What to produce: Every line from the one containing "You are a computer-use" to the end of the records below must be copied exactly, and no pictures may be included.

Task material:
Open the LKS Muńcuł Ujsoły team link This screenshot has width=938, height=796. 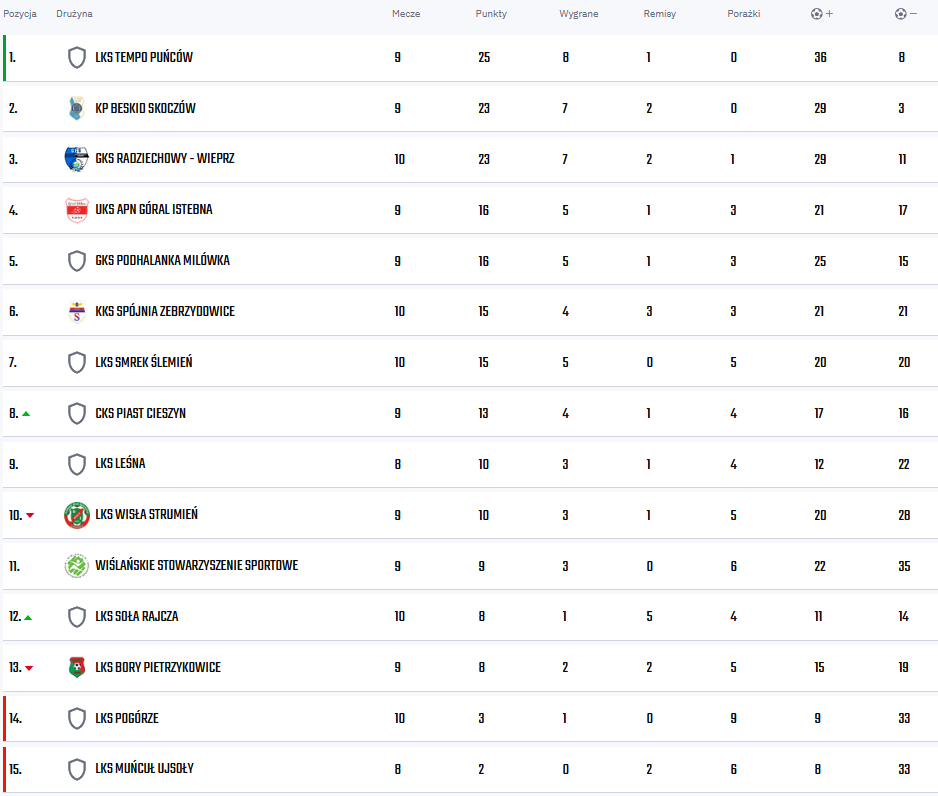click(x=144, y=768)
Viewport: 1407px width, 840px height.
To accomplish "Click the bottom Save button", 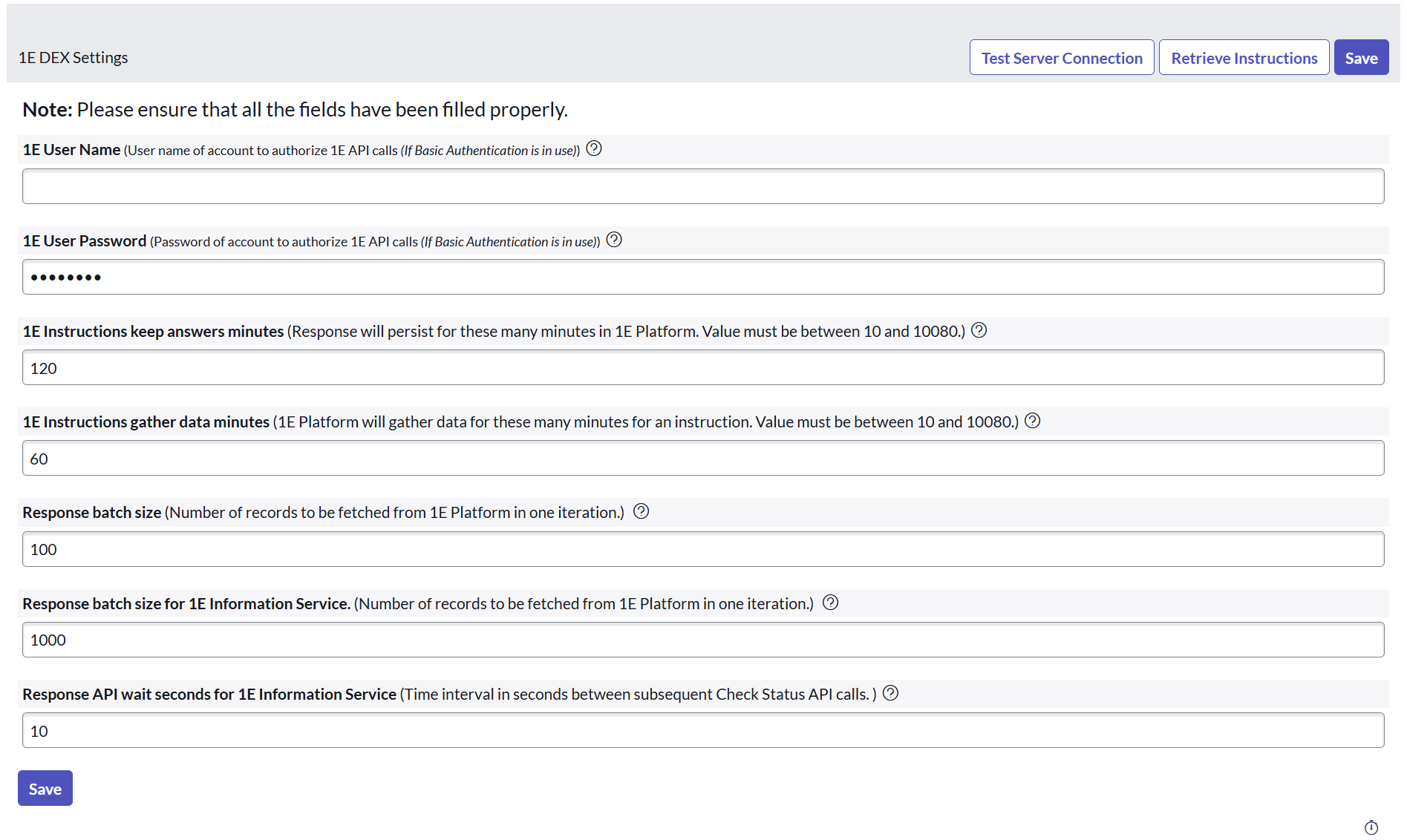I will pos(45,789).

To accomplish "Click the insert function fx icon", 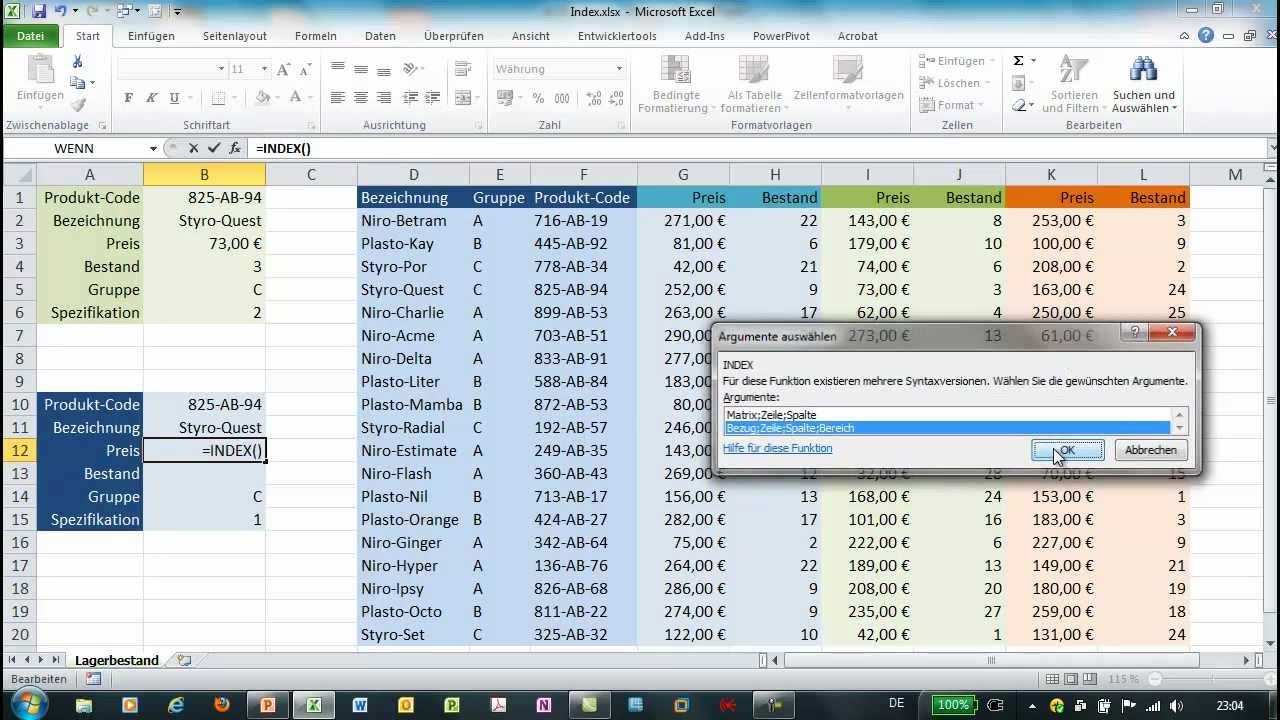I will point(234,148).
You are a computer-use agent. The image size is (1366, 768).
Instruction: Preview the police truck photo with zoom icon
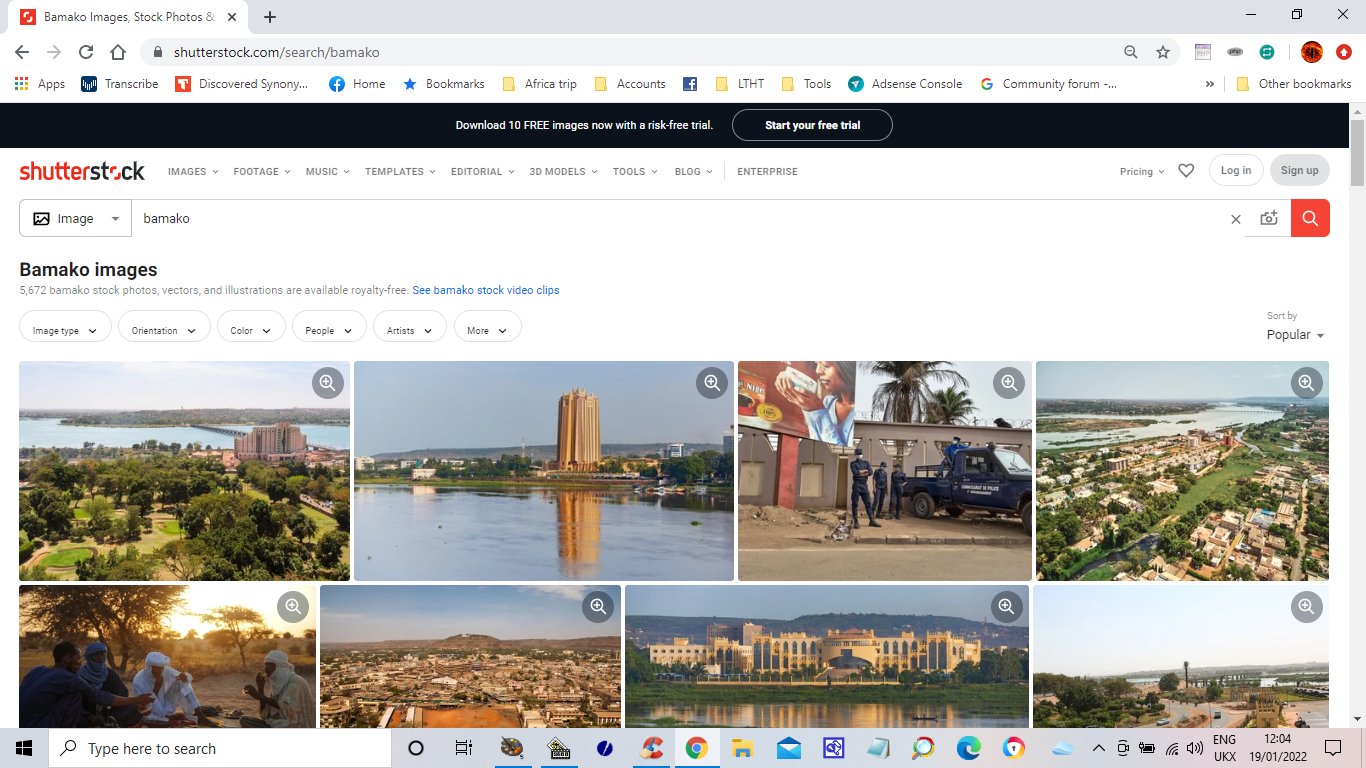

Completed exercise:
You are a computer-use agent. The image size is (1366, 768).
Instruction: Preview the police truck photo with zoom icon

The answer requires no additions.